What to do: Repeat exactly the line containing "Open Google Chrome from the taskbar" and every line after it in the entries, and nothing besides.

Records:

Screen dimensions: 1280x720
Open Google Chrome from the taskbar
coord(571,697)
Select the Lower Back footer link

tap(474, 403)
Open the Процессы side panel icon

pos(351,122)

Task answer:
Open Google Chrome from the taskbar
coord(571,697)
Select the Lower Back footer link

tap(474, 403)
Open the Процессы side panel icon

pos(351,122)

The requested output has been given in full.